É ainda interessante notar que no sonho, além do rosto luminoso do Senhor, João recebe o dom de palavras luminosas: tanto o homem quanto a mulher explicam de maneira clara o que João deve fazer, e, todavia, o deixam confuso e assustado. É também uma imagem muito límpida, a transformação dos lobos em cordeiros, que, então conduz a uma incompreensão ainda maior. Então não há explicação que tenha, nem conhecimento que possa antecipar a obediência: não se pode assegurar a vida antes de vivê-la ou sem vivê-la, porque está em jogo a grandeza de Deus, a sua maior justiça, o seu amor infinito. É justamente através da obediência da fé que o sentido de uma vida inteira fica claro. Na verdade, essa dialética de luz e obscuridade, e a forma prática do seu esclarecimento, caracterizam a estrutura teologal do ato de fé. Crer, de fato, significa caminhar em uma nuvem luminosa, que indica ao homem, o caminho a percorrer, mas lhe tira a possibilidade de dominá-lo com o olhar. Se Abraão é chamado o “nosso pai na fé” é porque caminhar na fé é fazer como Abraão que “partiu sem saber para onde ia”; certamente não no sentido de se mover ao acaso, mas no sentido de se mover sob a benção de Deus “para um lugar que deveria receber em herança” (Heb 11,8). Na fé é assim, não se pode conhecer de antemão a terra prometida, porque a disponibilidade para caminhar contribui em fazê-la existir. “As palavras de Maria a João – “a seu tempo, tudo compreenderás” – não são, portanto, apenas um encorajamento maternal benevolente, mas contêm verdadeiramente o máximo de luz que pode ser oferecida a quem deve caminhar na fé (A.Bozzolo).
À luz do sonho, podemos nos perguntar:
- Qual é a temperatura da minha fé?

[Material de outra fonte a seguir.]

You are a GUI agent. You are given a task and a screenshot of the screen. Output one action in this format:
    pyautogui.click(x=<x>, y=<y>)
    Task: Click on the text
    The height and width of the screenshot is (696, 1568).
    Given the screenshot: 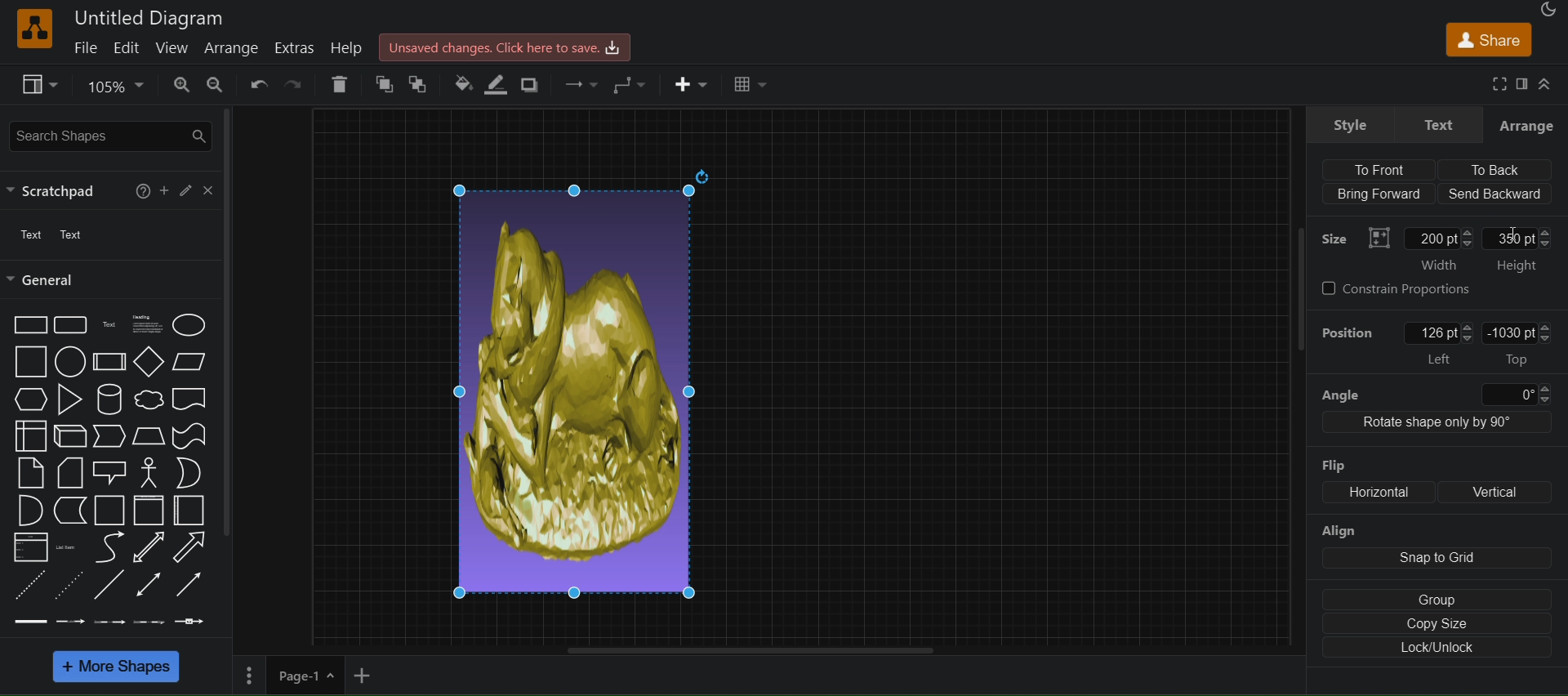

Sei que nada é impossível para Deus? Que quem crê vê? Que basta um grão de fé autêntica para ver os milagres? Que Maria é Mãe e Mestra na fé? Que obedecer é melhor do que fazer o que você quer? Em que coisas a vida está me pedindo para confiar, ter confiança? No que Deus deve vencer em mim, em que quebrar as resistências, em que desatar os nós?
- Aceito o claro-escuro da fé, apoiado na sabedoria e na força de Deus? Sei que “mesmo se eu caminhasse por um vale escuro, não temeria mal algum porque o Senhor está comigo”? Peço incessantemente nas provações, a paciência e a esperança, para não cair no pessimismo e desânimo?